Sans aucun doute son film le plus scandaleux (il faudra attendre 2001 pour que la censure britannique autorise finalement l'exploitation en salles de la version intégrale) et le plus populaire (ce fut tant un succès critique que commercial en France), La bête faisait suite au virage explicitement érotique de Walerian Borowczyk initié l'année suivante avec le déjà subversif Contes immoraux. Initialement conçu comme cinquième épisode des dits contes sous le nom "La véritable histoire de la Bête du Gévaudan", le volet fut intégré à La Bête sous la forme d'une séquence onirique désormais passée à la postérité. Mais n'allons pas trop vite.
Inspiré par la nouvelle de Prosper Mérimée, Lokis, ou l'histoire d'un comte qui lacère mortellement sa jeune épouse lors de leur nuit de noces (nouvelle qui fut adaptée par le réalisateur polonais Janusz Majewski en 1971), La Bête trouve avant tout son origine dans l'influence surréaliste buñuelienne. Détournement subversif du conte La Belle et la Bête en comédie noire irrévérencieuse, Walerian Borowczyk se joue des convenances et du « bon goût » dès les premières minutes du film par l'accouplement de deux chevaux, avec gros plans sur les parties génitales de la jument et de l'étalon. Un premier coït bestial dont Lucy sera la témoin involontaire, et qui déclenchera en elle son éveil au désir et sa quête du plaisir. Shocking !
Satire sociale anticléricale tournant en dérision à la fois les conventions de l'aristocratie et de la grande bourgeoisie, des préparatifs du mariage avec en point d'orgue l'absurde dîner de fiançailles, au curé vénal (Roland Armontel) accompagné de ses deux très chers et charmants enfants de chœur, La Bête est à prendre avant tout sous l'angle de la parodie, Borowczyk jouant également avec malice avec les clichés communs de la pornographie et de l'horreur (château isolé, plans de pénétrations) ; l'incapacité du couple formé par le majordome noir (Hassane Fall) et la sœur de Mathurin (Pascale Rivault) à faire l'amour, ces derniers étant toujours dérangés par les appels de Pierre de l'Espérance, allant également dans le même sens. Provocante, l'apparition de cette bête mi-loup mi-ours dans le rêve de l'innocente Lucy, le sexe dressé éjaculant des décilitres de semence, avant de violer la belle Romilda, s'inscrit enfin dans le même registre grotesque, la musique de Scarlatti au clavecin offrant un judicieux contrepoint.

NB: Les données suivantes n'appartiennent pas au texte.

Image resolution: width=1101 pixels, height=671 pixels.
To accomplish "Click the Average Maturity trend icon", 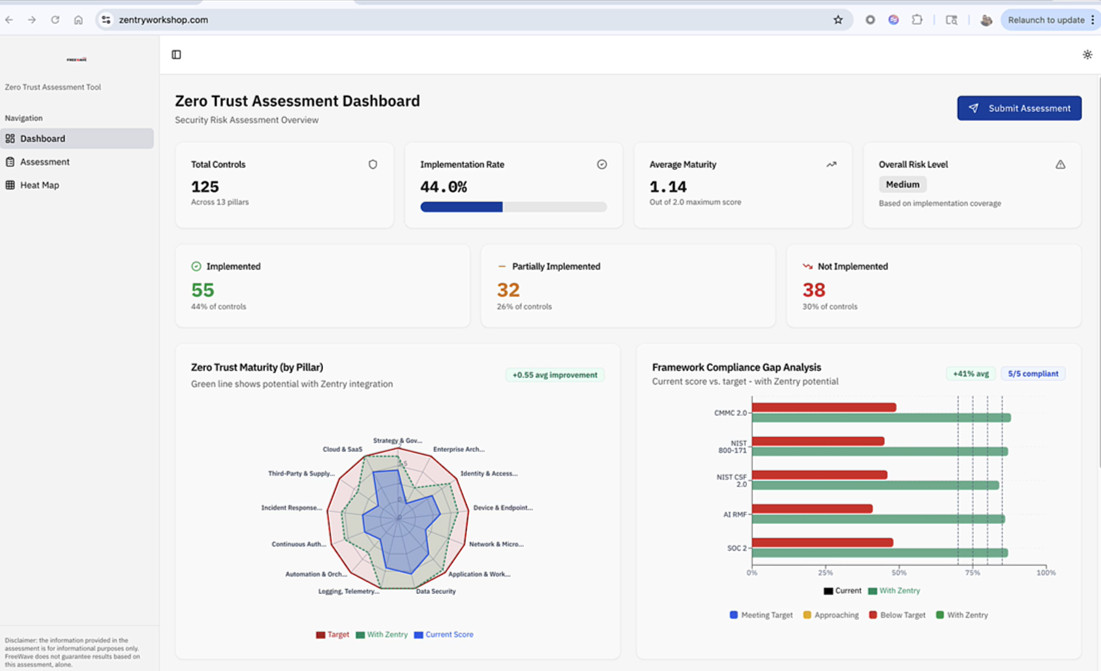I will pyautogui.click(x=831, y=164).
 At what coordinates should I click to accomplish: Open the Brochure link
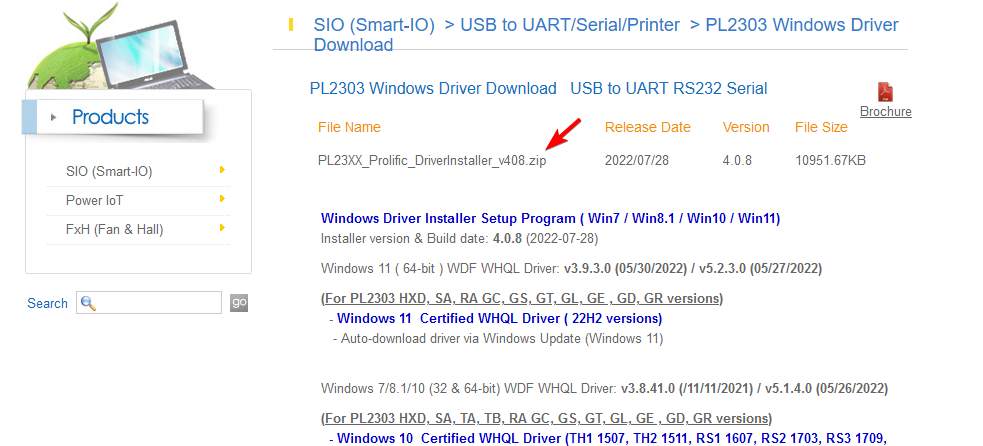coord(885,112)
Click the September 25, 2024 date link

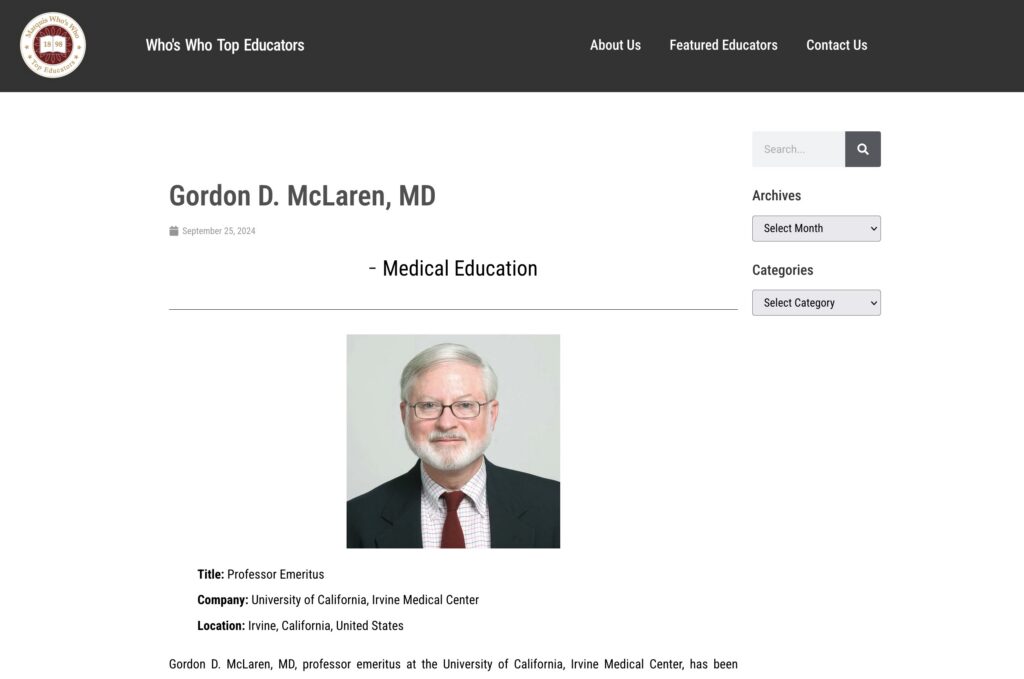click(219, 231)
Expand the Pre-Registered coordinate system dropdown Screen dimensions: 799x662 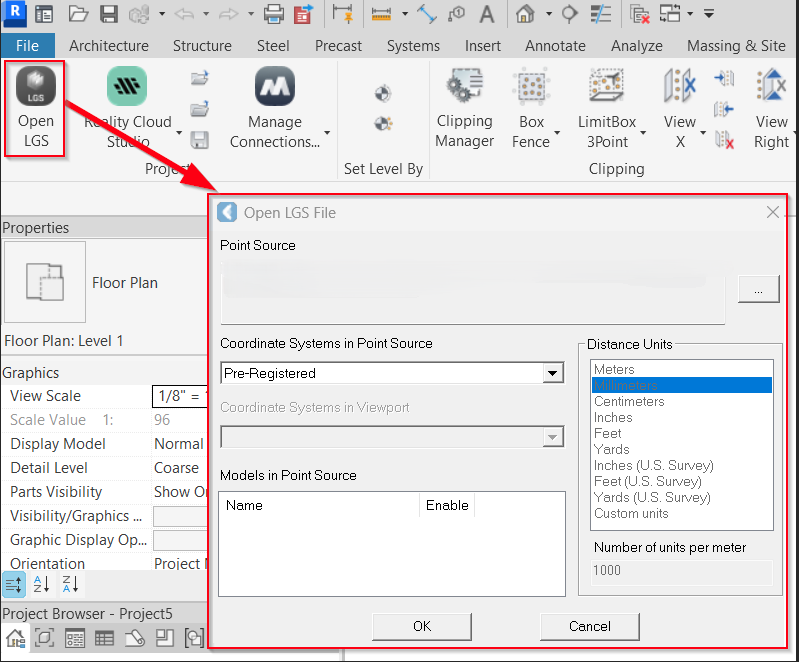[552, 373]
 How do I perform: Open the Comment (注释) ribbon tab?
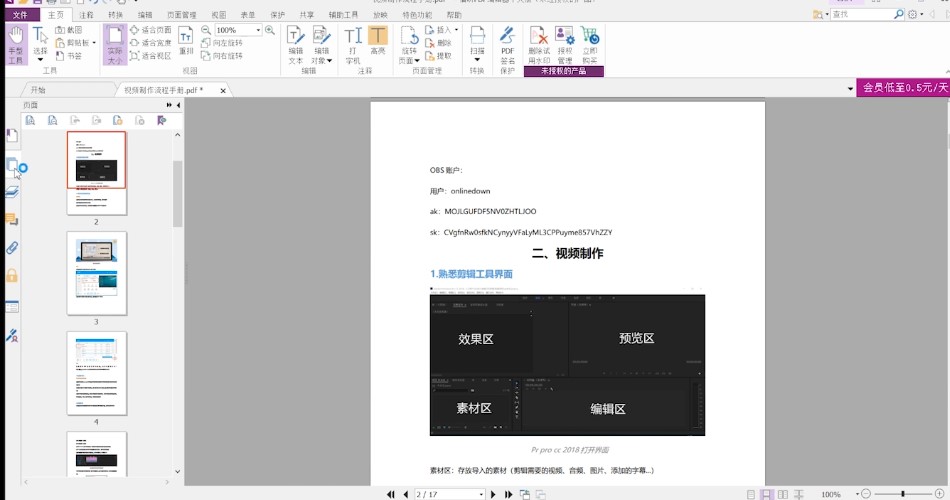86,16
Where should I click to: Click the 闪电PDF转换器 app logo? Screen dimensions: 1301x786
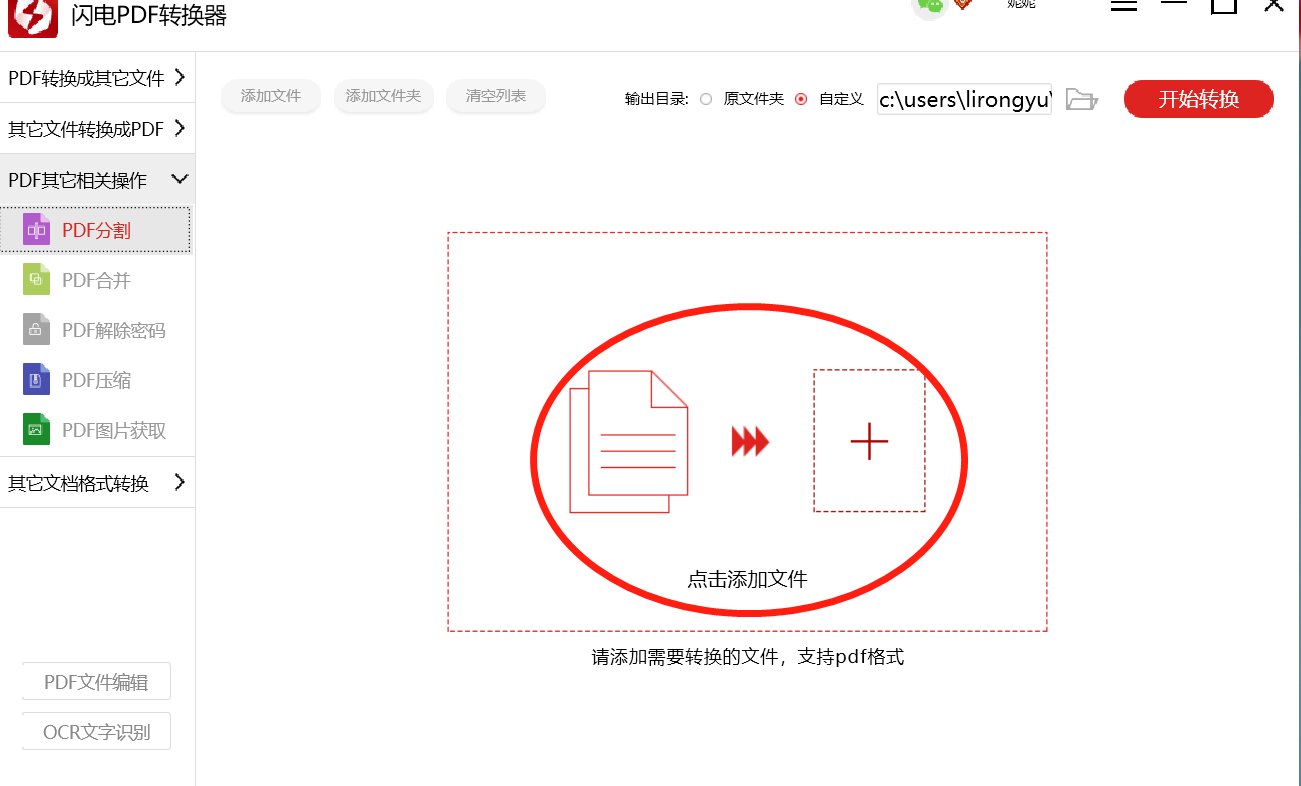point(32,17)
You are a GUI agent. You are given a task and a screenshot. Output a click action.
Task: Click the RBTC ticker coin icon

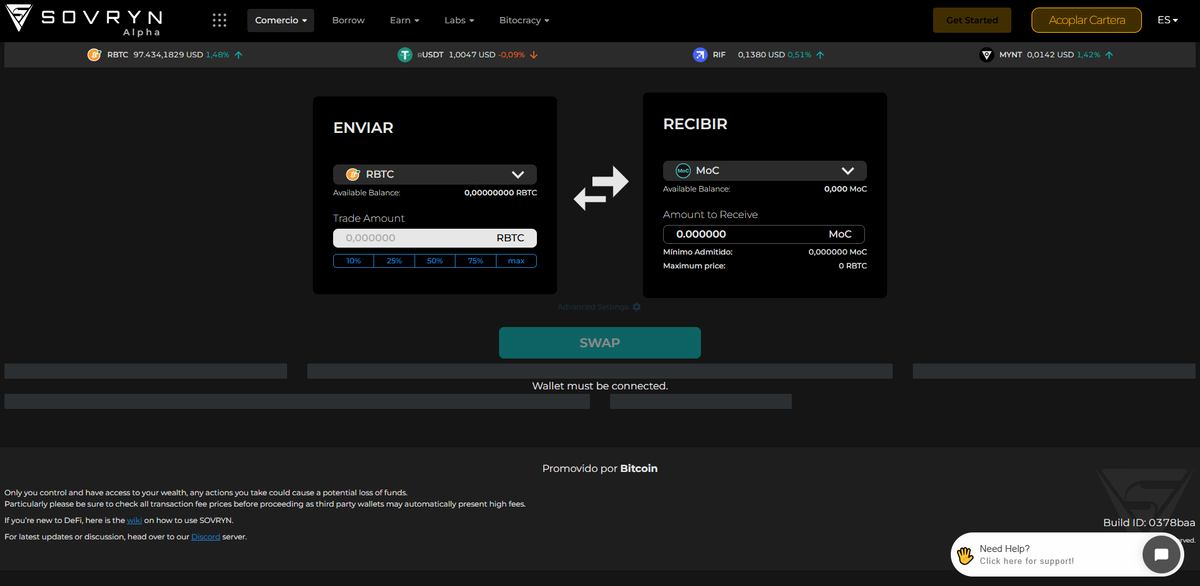(x=94, y=55)
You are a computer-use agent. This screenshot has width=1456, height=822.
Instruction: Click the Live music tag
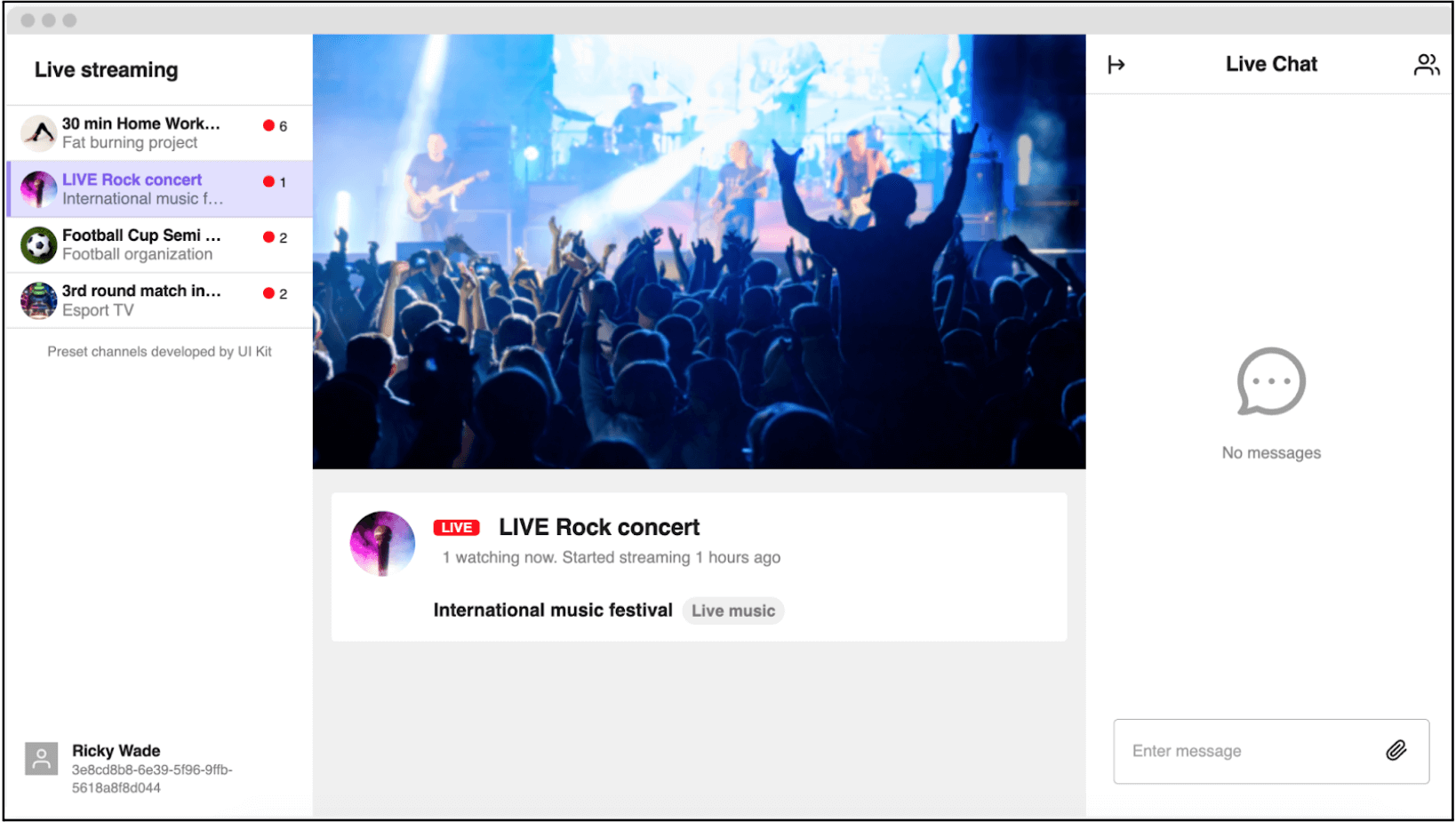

Tourné en juin 1973 dans le parc de Noisiel pour sa séquence onirique, puis d'avril à mai 1975 au Château de Nandy situé également en région parisienne, le long métrage cultive une atmosphère étrange et décalée qui toutefois dépasse le simple cadre de sa controverse. Film louant le désir féminin en opposition aux traditions patriarcales, La Bête n'est donc pas (seulement) un exercice de style déviant réussi ; ce qui n'empêcha, on s'en doute, quelques petits malins italiens (au hasard) de s'en inspirer pour produire une relecture science-fictionnelle La bestia nello spazio par Alfonso Brescia avec l'actrice finlandaise Sirpa 'Romilda' Lane.